- _What you are asked to do_
Reproduce all of the following material verbatim, line by line, from the first line through the last.

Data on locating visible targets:
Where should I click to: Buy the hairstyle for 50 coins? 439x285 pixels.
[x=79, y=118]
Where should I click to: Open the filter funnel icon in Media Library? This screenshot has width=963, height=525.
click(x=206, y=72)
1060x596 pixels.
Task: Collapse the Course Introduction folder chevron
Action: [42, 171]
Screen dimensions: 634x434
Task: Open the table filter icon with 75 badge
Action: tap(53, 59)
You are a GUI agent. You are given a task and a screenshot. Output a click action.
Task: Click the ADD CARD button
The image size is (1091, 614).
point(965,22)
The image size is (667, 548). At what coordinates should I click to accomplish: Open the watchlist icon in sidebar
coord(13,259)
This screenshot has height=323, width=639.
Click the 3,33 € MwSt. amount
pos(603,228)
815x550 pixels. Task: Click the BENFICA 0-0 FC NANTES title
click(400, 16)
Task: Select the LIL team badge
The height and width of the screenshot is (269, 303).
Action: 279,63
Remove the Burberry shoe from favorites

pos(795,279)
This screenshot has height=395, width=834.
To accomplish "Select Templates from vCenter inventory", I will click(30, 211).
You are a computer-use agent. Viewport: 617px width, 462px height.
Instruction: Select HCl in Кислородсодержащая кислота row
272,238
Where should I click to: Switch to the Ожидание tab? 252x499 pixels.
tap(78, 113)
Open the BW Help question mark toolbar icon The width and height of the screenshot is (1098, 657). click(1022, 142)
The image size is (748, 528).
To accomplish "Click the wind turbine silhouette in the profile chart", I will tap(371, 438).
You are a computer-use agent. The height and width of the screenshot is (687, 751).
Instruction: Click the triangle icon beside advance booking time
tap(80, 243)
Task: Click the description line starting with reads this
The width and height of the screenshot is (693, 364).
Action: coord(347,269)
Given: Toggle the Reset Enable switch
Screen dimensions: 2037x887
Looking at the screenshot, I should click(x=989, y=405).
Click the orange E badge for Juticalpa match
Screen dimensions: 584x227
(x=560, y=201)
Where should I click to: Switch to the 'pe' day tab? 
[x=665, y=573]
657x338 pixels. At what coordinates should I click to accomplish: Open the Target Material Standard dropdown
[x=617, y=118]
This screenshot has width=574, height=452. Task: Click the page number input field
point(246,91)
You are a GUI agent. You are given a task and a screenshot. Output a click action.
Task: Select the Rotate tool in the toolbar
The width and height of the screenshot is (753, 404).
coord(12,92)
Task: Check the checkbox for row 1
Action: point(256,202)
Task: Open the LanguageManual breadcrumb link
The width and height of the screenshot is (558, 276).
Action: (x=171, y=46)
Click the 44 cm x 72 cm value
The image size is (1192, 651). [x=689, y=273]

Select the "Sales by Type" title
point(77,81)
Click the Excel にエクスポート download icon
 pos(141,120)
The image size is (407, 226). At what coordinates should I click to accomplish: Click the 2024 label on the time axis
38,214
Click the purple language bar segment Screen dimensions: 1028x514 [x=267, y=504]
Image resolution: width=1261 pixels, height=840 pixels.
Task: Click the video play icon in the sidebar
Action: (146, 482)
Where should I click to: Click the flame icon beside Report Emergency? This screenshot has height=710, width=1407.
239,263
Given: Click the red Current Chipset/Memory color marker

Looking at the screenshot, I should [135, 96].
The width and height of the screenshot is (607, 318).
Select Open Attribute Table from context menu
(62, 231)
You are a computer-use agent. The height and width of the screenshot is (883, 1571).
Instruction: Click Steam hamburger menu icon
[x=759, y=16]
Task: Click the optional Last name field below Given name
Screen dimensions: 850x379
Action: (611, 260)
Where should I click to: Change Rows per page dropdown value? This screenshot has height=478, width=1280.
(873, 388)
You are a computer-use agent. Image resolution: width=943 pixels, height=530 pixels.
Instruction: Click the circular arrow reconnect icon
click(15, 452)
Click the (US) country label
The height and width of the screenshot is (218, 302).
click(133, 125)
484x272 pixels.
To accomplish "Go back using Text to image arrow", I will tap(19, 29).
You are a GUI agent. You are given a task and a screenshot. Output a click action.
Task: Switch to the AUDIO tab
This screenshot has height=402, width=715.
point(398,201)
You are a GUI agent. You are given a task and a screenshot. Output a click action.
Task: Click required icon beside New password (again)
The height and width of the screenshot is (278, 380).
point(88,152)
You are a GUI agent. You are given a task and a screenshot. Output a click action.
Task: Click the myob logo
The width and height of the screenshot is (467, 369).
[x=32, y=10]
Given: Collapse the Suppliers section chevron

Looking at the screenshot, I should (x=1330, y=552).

- _Result of this task_
Where should I click to: Buy the hairstyle for 50 coins? 439x285 pixels.
[x=79, y=118]
Where should I click to: Open the filter funnel icon in Media Library? This screenshot has width=963, height=525.
click(x=206, y=72)
1060x596 pixels.
Task: Collapse the Course Introduction folder chevron
Action: [42, 171]
Screen dimensions: 634x434
Task: Open the table filter icon with 75 badge
Action: tap(53, 59)
You are a GUI agent. You are given a task and a screenshot. Output a click action.
Task: Click the ADD CARD button
The image size is (1091, 614).
point(965,22)
The image size is (667, 548). At what coordinates should I click to accomplish: Open the watchlist icon in sidebar
coord(13,259)
This screenshot has height=323, width=639.
Click the 3,33 € MwSt. amount
pos(603,228)
815x550 pixels. Task: Click the BENFICA 0-0 FC NANTES title
click(400, 16)
Task: Select the LIL team badge
The height and width of the screenshot is (269, 303).
Action: 279,63
Remove the Burberry shoe from favorites

pos(795,279)
This screenshot has height=395, width=834.
To accomplish "Select Templates from vCenter inventory", I will click(30, 211).
You are a computer-use agent. Viewport: 617px width, 462px height.
Instruction: Select HCl in Кислородсодержащая кислота row
272,238
Where should I click to: Switch to the Ожидание tab? 252x499 pixels.
tap(78, 113)
Open the BW Help question mark toolbar icon The width and height of the screenshot is (1098, 657). click(1022, 142)
The image size is (748, 528).
To accomplish "Click the wind turbine silhouette in the profile chart", I will tap(371, 438).
You are a computer-use agent. The height and width of the screenshot is (687, 751).
Instruction: Click the triangle icon beside advance booking time
tap(80, 243)
Task: Click the description line starting with reads this
The width and height of the screenshot is (693, 364).
Action: coord(347,269)
Given: Toggle the Reset Enable switch
Screen dimensions: 2037x887
Looking at the screenshot, I should click(x=989, y=405).
Click the orange E badge for Juticalpa match
Screen dimensions: 584x227
(x=560, y=201)
Where should I click to: Switch to the 'pe' day tab? 
[x=665, y=573]
657x338 pixels. At what coordinates should I click to accomplish: Open the Target Material Standard dropdown
[x=617, y=118]
This screenshot has width=574, height=452. Task: Click the page number input field
point(246,91)
You are a GUI agent. You are given a task and a screenshot. Output a click action.
Task: Select the Rotate tool in the toolbar
The width and height of the screenshot is (753, 404).
coord(12,92)
Task: Check the checkbox for row 1
Action: point(256,202)
Task: Open the LanguageManual breadcrumb link
The width and height of the screenshot is (558, 276).
Action: (x=171, y=46)
Click the 44 cm x 72 cm value
The image size is (1192, 651). [x=689, y=273]

Select the "Sales by Type" title
point(77,81)
Click the Excel にエクスポート download icon
 pos(141,120)
The image size is (407, 226). At what coordinates should I click to accomplish: Click the 2024 label on the time axis
38,214
Click the purple language bar segment Screen dimensions: 1028x514 [x=267, y=504]
Image resolution: width=1261 pixels, height=840 pixels.
Task: Click the video play icon in the sidebar
Action: (146, 482)
Where should I click to: Click the flame icon beside Report Emergency? This screenshot has height=710, width=1407.
239,263
Given: Click the red Current Chipset/Memory color marker

Looking at the screenshot, I should [135, 96].
The width and height of the screenshot is (607, 318).
Select Open Attribute Table from context menu
(62, 231)
You are a computer-use agent. The height and width of the screenshot is (883, 1571).
Instruction: Click Steam hamburger menu icon
[x=759, y=16]
Task: Click the optional Last name field below Given name
Screen dimensions: 850x379
Action: (611, 260)
Where should I click to: Change Rows per page dropdown value? This screenshot has height=478, width=1280.
(873, 388)
You are a computer-use agent. Image resolution: width=943 pixels, height=530 pixels.
Instruction: Click the circular arrow reconnect icon
click(15, 452)
Click the (US) country label
The height and width of the screenshot is (218, 302).
click(133, 125)
484x272 pixels.
To accomplish "Go back using Text to image arrow", I will tap(19, 29).
You are a GUI agent. You are given a task and a screenshot. Output a click action.
Task: Switch to the AUDIO tab
This screenshot has height=402, width=715.
point(398,201)
You are a GUI agent. You are given a task and a screenshot. Output a click action.
Task: Click required icon beside New password (again)
The height and width of the screenshot is (278, 380).
point(88,152)
You are a GUI agent. You are given a task and a screenshot. Output a click action.
Task: Click the myob logo
The width and height of the screenshot is (467, 369).
[x=32, y=10]
Given: Collapse the Suppliers section chevron

Looking at the screenshot, I should (x=1330, y=552).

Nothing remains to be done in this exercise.